» REQUEST A:
In the commit page, what clock frequencies is the Raptor Versa 85 board switched to?
» REQUEST B:
Which copyright holders are named in the commit page? List all of them.
» REQUEST C:
Reproduce the commit page, beginning at the words "# DDR clock control signals" and stopping after "d_done|~reset)".

** Start SOURCE EXCERPT **

Separate nest and core clocks
authorRaptor Engineering Development Team <support@raptorengineering.com>
Mon, 11 Apr 2022 19:33:25 +0000 (14:33 -0500)
committerRaptor Engineering Development Team <support@raptorengineering.com>
Mon, 11 Apr 2022 19:33:25 +0000 (14:33 -0500)
Add async bridges between CPU and Wishbone
downconverters

Switch Raptor Versa 85 board to 100MHz
nest and 50MHz core

Verified to function on Raptor Versa 85
board

simsoc.ys
src/ecp5_crg.py
src/ls2.py

index e5e237af95b5040c202fd23ea58c9e2bc3d8b280..72b0f6be4eb71ab2b9d9f45914cd4afaf3c332ef 100644 (file)
--- a/simsoc.ys
+++ b/simsoc.ys
@@ -18,6 +18,7 @@ read_verilog  ../uart16550/rtl/verilog/uart_tfifo.v
 read_verilog  ../uart16550/rtl/verilog/uart_wb.v
 read_verilog  ../tercel-qspi/tercel/phy.v 
 read_verilog  ../tercel-qspi/tercel/wishbone_spi_master.v
+read_verilog  ../verilog-wishbone/rtl/wb_async_reg.v
 # errors in the ethmac rtl, comment out for now
 #read_verilog  ../ethmac/rtl/verilog/eth_clockgen.v
 #read_verilog  ../ethmac/rtl/verilog/eth_cop.v
index b1bd03ce416778f4b49148023d93a2c22f5f879a..36c8f1dd4f5ecde53a30f8b949862abfdb828117 100644 (file)
@@ -2,6 +2,7 @@
 # Copyright (c) 2021 Luke Kenneth Casson Leighton <lkcl@lkcl.net>
 # Copyright (c) 2018-2020 Florent Kermarrec <florent@enjoy-digital.fr>
 # Copyright (c) 2019 Michael Betz <michibetz@gmail.com>
+# Copyright (c) 2022 Raptor Engineering, LLC <support@raptorengineering.com>
 #
 # Based on code from LambaConcept, from the gram example which is BSD-2-License
 # https://github.com/jeanthom/gram/tree/master/examples
@@ -169,8 +170,9 @@ class PLL(Elaboratable):
 
 
 class ECP5CRG(Elaboratable):
-    def __init__(self, sys_clk_freq=100e6, pod_bits=25):
+    def __init__(self, sys_clk_freq=100e6, core_clk_freq=100e6, pod_bits=25):
         self.sys_clk_freq = sys_clk_freq
+        self.core_clk_freq = core_clk_freq
         self.pod_bits = pod_bits
 
         # DDR clock control signals
@@ -219,17 +221,24 @@ class ECP5CRG(Elaboratable):
         m.submodules.pll = pll = PLL(ClockSignal("rawclk"), reset=~pod_done|~reset)

** End SOURCE EXCERPT **
** Start RECORD EXTRACTS **

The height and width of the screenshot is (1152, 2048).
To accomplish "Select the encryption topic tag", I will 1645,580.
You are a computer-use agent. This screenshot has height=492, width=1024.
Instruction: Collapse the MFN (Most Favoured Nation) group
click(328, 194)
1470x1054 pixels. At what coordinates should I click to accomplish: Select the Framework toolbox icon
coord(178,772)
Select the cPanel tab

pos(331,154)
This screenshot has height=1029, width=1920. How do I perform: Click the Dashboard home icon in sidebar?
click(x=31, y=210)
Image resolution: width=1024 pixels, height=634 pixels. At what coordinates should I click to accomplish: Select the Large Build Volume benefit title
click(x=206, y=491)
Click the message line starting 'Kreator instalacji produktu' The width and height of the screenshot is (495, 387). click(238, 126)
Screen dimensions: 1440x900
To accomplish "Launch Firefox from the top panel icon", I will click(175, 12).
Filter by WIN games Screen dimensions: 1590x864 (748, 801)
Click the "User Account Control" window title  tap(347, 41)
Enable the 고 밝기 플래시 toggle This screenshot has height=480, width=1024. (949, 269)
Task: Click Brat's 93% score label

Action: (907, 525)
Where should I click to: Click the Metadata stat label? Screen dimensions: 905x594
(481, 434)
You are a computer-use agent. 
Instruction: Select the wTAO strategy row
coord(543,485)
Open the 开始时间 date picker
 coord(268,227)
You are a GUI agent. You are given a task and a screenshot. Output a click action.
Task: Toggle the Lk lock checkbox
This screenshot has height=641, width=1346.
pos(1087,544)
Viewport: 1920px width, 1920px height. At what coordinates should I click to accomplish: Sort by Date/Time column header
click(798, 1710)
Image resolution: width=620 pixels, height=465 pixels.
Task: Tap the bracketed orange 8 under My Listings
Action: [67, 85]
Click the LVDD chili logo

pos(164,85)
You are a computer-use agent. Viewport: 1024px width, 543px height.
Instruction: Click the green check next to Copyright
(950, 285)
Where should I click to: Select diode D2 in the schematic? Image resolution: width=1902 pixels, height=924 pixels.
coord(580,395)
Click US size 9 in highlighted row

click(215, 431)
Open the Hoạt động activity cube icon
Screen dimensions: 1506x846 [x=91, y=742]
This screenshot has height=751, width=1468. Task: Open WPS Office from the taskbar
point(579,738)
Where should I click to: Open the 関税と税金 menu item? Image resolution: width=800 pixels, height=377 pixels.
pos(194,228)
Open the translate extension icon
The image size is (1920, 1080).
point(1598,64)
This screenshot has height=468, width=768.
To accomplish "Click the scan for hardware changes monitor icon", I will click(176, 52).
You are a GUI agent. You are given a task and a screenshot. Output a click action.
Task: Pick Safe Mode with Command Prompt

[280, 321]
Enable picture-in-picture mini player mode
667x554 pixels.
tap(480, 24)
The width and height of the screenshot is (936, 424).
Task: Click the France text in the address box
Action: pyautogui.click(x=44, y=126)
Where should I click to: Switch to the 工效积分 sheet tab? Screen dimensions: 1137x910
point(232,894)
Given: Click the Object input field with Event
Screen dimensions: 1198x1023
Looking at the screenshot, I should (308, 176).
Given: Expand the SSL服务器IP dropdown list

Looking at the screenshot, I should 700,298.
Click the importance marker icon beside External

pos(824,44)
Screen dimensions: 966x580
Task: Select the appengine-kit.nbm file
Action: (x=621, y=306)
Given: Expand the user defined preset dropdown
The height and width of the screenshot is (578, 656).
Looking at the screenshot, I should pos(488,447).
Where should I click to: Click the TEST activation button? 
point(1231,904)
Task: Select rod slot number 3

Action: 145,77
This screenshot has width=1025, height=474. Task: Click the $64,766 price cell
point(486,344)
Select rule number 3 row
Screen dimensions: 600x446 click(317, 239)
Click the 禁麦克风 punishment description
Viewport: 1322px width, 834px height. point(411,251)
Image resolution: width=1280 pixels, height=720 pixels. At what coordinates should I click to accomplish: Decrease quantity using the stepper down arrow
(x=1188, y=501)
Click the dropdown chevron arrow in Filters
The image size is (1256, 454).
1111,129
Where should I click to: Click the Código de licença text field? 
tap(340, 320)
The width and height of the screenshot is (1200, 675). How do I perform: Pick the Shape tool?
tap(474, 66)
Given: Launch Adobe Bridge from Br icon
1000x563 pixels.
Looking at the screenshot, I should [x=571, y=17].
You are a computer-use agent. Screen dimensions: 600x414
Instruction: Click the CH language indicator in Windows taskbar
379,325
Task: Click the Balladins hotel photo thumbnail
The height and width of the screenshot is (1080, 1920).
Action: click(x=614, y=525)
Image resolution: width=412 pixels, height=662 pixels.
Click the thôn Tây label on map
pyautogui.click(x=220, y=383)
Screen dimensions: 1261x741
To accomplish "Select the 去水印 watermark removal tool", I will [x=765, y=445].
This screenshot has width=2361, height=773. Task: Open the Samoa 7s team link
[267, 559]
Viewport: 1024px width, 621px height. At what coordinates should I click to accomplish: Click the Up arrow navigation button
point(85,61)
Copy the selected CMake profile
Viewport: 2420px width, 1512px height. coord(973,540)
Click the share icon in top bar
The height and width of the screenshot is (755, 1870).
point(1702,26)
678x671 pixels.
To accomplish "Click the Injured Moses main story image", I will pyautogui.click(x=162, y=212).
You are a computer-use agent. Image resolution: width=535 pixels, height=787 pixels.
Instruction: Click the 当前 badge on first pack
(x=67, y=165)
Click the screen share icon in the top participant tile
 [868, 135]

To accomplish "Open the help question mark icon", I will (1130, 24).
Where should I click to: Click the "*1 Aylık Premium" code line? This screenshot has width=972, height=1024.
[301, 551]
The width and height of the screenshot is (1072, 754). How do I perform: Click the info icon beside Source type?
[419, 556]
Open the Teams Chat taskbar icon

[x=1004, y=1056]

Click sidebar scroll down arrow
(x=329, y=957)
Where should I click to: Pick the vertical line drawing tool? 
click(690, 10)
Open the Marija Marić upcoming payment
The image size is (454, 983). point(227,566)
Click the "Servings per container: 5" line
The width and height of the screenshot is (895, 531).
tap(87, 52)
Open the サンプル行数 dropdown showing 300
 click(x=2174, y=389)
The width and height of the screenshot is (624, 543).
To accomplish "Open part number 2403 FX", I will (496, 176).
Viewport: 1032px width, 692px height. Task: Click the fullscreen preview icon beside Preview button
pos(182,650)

** End RECORD EXTRACTS **

» RIGHT ANSWER A:
100MHz nest and 50MHz core.

» RIGHT ANSWER B:
Luke Kenneth Casson Leighton
Florent Kermarrec
Michael Betz
Raptor Engineering, LLC

» RIGHT ANSWER C:
# DDR clock control signals
@@ -219,17 +221,24 @@ class ECP5CRG(Elaboratable):
         m.submodules.pll = pll = PLL(ClockSignal("rawclk"), reset=~pod_done|~reset)